Questo era anche l’auspicio dell’Autorità europea di controllo sui partiti che da settembre è diretta dal francese Pascal Schonard, avvocato e giurista che si è formato alla scuola nazionale dell’amministrazione (Ena). Nella relazione dell’Autorità di Schonard un intero articolo è dedicato alla «minaccia di interferenze straniere nella sfera politica europea e in particolare nelle elezioni europee».

 

La commissaria Jourová è convinta che sui social vadano stanate le offensive contro l’Ue: «Abbiamo elaborato una legge sugli annunci politici. Una volta che questa legge sarà adottata, ogni annuncio politico dovrà essere chiaramente etichettato. Noi, gli elettori, saremo in grado di sapere chiaramente che stiamo vedendo un contenuto che qualcuno ha pagato per farci vedere, sapremo quanto ha pagato e perché stiamo vedendo questo annuncio. Facebook e gli altri dovranno mostrare quali criteri hanno usato per indirizzarci. Se non saranno in grado di farlo, non potranno pubblicare un annuncio. Spero che presto avremo tutti una migliore comprensione di ciò che accade su internet durante le campagne politiche».

 

L’Europa è spaventata dai social e da un aspetto rilevante: con pochi soldi e senza lasciare tracce, come ormai è chiaro, si può condizionare il voto di milioni di cittadini: «Quello che trovo più allarmante è che le elezioni siano diventate una competizione con metodi sporchi.
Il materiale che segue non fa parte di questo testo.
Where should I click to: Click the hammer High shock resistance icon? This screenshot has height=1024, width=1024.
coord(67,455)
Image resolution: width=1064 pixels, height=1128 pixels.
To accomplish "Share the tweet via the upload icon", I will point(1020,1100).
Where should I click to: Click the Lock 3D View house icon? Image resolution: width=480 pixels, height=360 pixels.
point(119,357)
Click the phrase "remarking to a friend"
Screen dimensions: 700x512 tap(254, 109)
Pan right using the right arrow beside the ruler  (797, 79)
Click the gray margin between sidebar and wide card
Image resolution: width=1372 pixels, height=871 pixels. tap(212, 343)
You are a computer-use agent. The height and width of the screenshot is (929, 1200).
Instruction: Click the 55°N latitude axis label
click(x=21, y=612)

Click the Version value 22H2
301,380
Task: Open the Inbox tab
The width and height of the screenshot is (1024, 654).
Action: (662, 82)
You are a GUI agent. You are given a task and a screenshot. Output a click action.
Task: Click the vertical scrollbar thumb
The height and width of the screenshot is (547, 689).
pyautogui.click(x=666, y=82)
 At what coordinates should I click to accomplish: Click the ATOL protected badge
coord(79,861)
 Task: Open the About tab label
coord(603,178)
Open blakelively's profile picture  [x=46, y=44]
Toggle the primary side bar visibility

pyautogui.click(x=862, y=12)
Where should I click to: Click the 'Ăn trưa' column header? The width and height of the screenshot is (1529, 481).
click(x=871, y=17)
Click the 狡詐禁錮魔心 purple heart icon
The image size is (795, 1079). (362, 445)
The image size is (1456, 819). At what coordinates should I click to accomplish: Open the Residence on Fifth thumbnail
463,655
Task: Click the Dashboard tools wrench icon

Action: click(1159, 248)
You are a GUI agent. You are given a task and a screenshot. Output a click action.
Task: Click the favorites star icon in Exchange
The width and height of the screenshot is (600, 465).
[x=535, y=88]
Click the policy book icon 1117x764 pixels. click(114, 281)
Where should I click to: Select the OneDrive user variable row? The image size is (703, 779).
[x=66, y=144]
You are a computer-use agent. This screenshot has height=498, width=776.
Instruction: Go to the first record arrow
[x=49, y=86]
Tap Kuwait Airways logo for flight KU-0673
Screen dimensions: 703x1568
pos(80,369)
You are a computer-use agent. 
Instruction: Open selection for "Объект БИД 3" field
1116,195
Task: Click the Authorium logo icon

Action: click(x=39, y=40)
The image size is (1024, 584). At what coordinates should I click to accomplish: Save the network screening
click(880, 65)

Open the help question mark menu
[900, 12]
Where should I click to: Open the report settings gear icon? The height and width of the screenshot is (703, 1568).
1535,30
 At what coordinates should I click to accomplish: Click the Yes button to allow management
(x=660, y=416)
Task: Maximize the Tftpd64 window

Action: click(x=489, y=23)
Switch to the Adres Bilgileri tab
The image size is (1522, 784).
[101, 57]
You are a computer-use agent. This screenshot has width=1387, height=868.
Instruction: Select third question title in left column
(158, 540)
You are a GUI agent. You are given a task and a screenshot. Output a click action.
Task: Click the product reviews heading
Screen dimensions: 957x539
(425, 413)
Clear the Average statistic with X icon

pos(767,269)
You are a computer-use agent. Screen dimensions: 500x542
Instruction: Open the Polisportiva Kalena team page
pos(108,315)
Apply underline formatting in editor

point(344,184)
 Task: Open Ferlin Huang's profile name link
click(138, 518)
Le nuove tecnologie dovrebbero essere strumenti di emancipazione, non di manipolazione. Vediamo che queste tecniche manipolative sono utilizzate nelle campagne di disinformazione, sia da fonti pro-Russia che da altre. La pandemia ne è solo l’ultimo esempio».

 

Va rintracciato il pericolo: sta per palesarsi o si trova già qui? E dunque: siete a conoscenza di donazioni private anomale ai partiti e alle fondazioni europee da paesi extracomunitari? «Certo, ne siamo a conoscenza. Non è un segreto che il denaro russo giochi un ruolo nella politica europea. Non è un segreto - aggiunge la commissaria Jourová - che alcuni politici europei, soprattutto di gruppi estremisti, non si tirino indietro nel cercare denaro russo. Quello che stiamo tentando di fare è limitare questa influenza e assicurarci che tutti sappiano chi riceve denaro da dove. Per fortuna, la Commissione non è sola. L'Autorità e il Parlamento sono al nostro fianco». Ci si domanda se basterà. Se non sia troppo tardi.